Content starts

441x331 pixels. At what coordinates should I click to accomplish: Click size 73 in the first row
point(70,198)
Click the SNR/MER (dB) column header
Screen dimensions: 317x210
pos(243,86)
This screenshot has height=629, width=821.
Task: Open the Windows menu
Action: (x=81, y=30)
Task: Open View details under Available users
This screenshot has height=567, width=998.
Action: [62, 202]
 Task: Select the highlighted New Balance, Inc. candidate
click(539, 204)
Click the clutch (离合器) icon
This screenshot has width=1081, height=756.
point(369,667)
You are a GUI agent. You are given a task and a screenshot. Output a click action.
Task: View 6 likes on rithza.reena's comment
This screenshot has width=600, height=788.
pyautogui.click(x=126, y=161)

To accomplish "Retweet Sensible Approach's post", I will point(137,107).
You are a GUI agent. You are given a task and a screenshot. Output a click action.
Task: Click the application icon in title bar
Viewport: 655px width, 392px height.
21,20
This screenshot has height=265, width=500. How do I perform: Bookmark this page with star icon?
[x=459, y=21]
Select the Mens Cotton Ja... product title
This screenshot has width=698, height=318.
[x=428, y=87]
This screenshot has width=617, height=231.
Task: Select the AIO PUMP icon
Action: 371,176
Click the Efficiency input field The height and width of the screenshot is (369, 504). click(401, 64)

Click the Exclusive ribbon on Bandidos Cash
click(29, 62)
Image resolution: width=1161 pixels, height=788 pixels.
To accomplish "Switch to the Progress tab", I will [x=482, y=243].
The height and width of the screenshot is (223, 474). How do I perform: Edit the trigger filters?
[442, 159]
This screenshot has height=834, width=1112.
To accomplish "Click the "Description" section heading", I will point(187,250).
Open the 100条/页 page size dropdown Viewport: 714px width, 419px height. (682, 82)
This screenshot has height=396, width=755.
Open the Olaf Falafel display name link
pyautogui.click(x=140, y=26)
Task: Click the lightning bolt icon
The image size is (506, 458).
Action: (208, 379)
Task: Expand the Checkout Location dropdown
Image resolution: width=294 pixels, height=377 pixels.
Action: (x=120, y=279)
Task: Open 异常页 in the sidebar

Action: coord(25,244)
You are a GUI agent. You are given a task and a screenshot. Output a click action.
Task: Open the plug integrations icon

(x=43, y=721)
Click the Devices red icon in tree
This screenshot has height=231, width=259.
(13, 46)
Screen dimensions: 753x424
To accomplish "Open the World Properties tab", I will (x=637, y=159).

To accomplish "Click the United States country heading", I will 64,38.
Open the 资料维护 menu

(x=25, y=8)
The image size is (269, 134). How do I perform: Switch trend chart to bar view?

Content ends

§ **Work item**
Return only the number of lines in the preceding records that contain the string "dropdown".

§ **Answer box**
2